What the task requires: Using the data below, copy each line that includes the word "computer".

Collected data:
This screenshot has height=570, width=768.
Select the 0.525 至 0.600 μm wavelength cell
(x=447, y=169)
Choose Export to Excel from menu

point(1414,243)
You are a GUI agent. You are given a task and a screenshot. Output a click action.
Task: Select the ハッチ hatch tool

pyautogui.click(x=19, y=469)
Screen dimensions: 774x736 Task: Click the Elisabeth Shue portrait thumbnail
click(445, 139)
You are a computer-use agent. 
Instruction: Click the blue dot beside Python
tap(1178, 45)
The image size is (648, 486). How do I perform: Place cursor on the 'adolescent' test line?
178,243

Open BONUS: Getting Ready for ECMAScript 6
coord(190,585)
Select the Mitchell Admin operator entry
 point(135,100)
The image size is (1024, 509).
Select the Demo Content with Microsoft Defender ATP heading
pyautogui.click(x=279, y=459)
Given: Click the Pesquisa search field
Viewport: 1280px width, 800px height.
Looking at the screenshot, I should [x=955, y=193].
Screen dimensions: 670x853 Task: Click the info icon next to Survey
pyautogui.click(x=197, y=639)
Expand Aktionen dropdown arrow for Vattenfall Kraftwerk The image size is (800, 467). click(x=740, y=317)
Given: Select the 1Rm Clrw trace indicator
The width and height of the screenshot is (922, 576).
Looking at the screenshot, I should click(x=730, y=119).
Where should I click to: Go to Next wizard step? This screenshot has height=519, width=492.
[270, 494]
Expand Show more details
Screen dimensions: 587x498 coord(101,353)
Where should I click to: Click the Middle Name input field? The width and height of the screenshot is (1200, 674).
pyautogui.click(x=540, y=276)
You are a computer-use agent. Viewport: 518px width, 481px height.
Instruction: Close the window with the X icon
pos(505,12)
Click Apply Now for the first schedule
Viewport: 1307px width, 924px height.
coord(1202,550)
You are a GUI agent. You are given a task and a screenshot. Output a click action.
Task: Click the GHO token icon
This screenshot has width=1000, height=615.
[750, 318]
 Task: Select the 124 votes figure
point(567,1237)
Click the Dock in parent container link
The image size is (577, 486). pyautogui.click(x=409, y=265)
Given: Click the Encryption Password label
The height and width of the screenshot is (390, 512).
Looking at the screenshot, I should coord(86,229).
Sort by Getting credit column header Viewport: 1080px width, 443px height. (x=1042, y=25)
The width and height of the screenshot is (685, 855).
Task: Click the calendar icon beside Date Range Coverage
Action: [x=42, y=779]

Exercise result:
You are a computer-use agent. 
You are a computer-use agent. Viewport: 518px width, 481px height.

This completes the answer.